• _PASSAGE SHOWN_
-------

Category: Video Review

New Video: The Woozy, Nostalgia-Tinged Visuals for Beach House’s “Chariot”

Since their formation in 2004, the Baltimore-based indie rock act Beach House, comprised of Charm City music scene vets Victoria Legrand (organ, vocals) and Alex Scally (guitar, vocals), have released a handful of critically and commercially successful albums, including their last two efforts, Depression Cherry and Thank Your Lucky Stars, which were released within two months of each other in 2015. Written and recorded within a roughly two-and-a-half year period between 2012 and 2014, both albums continue a long-term collaboration with co-producer Chris Coady while being closely related companion pieces or in other words, while separate, the two albums should be viewed in a very metaphorical sense as two sides of the same coin, as they build upon similar themes and an overall sound — a decidedly sparse, atmospheric sound that  nodded at Mazzy Star and others.

-------

• _SOURCE EXCERPT_
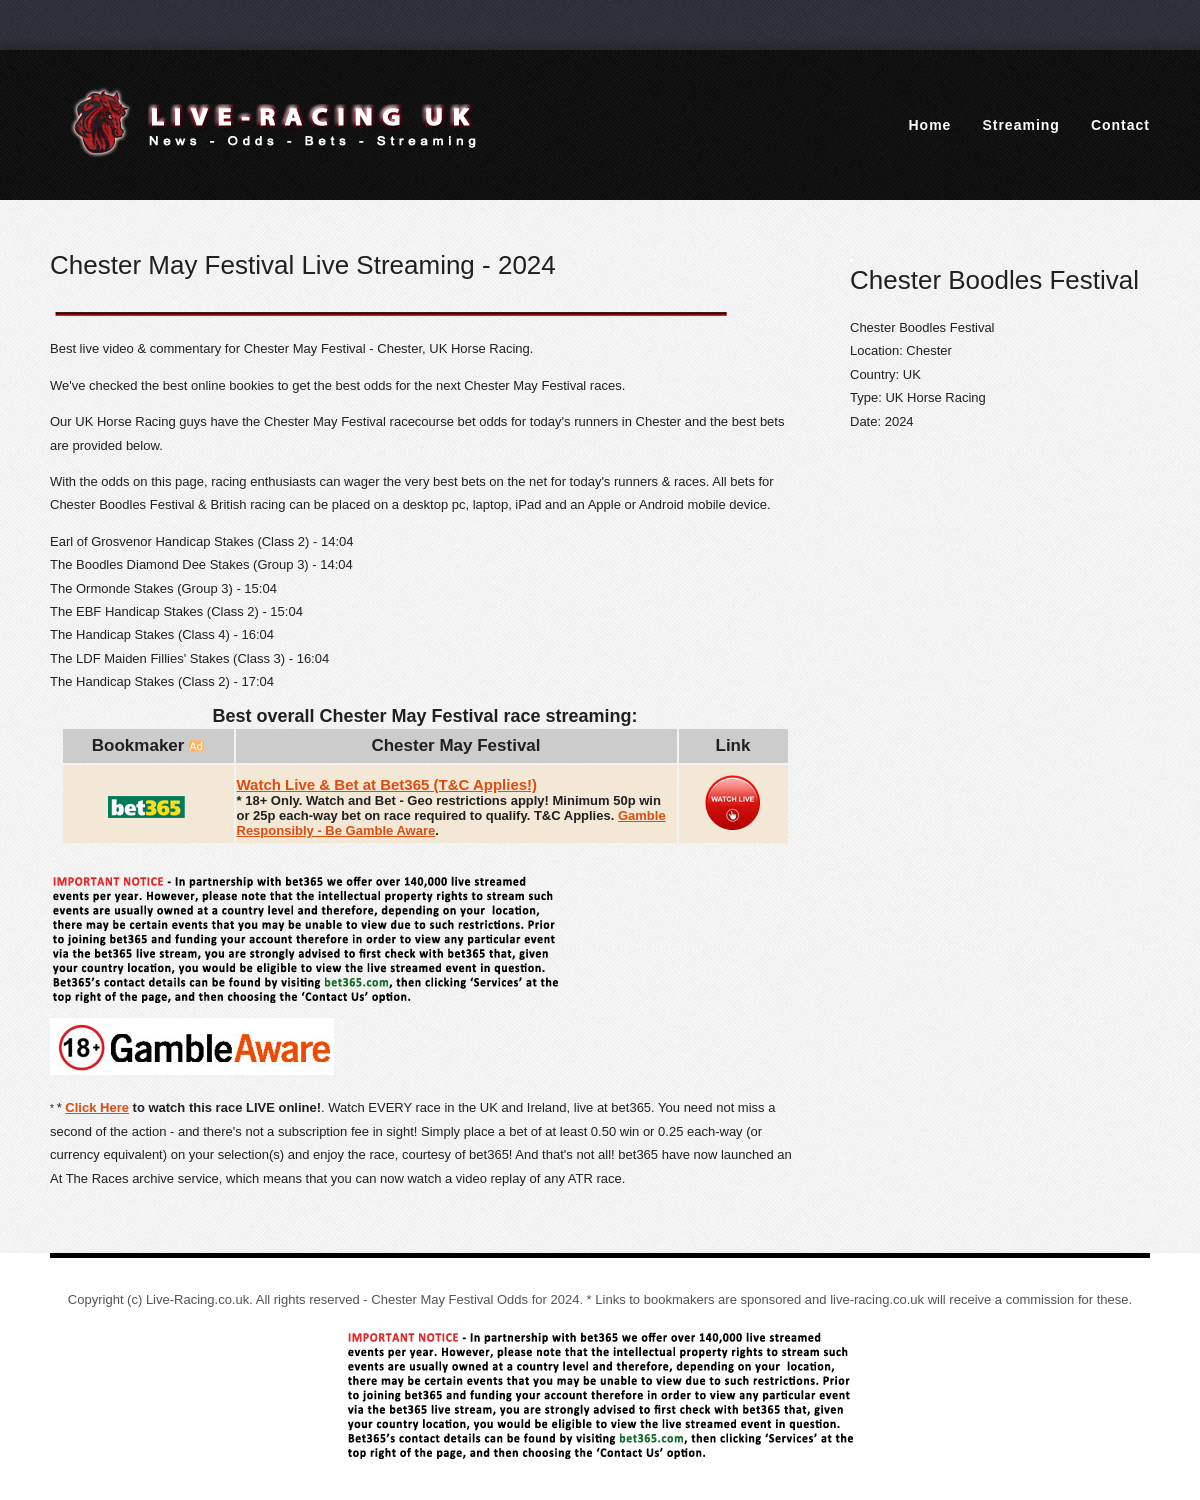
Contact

-------

Copy the Beach House review word for word, from "Since their formation" up to and including "at Mazzy Star and others.". The lines are separate material and have no connection to the Beach House review.

• _EXERCISE ANSWER_
Since their formation in 2004, the Baltimore-based indie rock act Beach House, comprised of Charm City music scene vets Victoria Legrand (organ, vocals) and Alex Scally (guitar, vocals), have released a handful of critically and commercially successful albums, including their last two efforts, Depression Cherry and Thank Your Lucky Stars, which were released within two months of each other in 2015. Written and recorded within a roughly two-and-a-half year period between 2012 and 2014, both albums continue a long-term collaboration with co-producer Chris Coady while being closely related companion pieces or in other words, while separate, the two albums should be viewed in a very metaphorical sense as two sides of the same coin, as they build upon similar themes and an overall sound — a decidedly sparse, atmospheric sound that  nodded at Mazzy Star and others.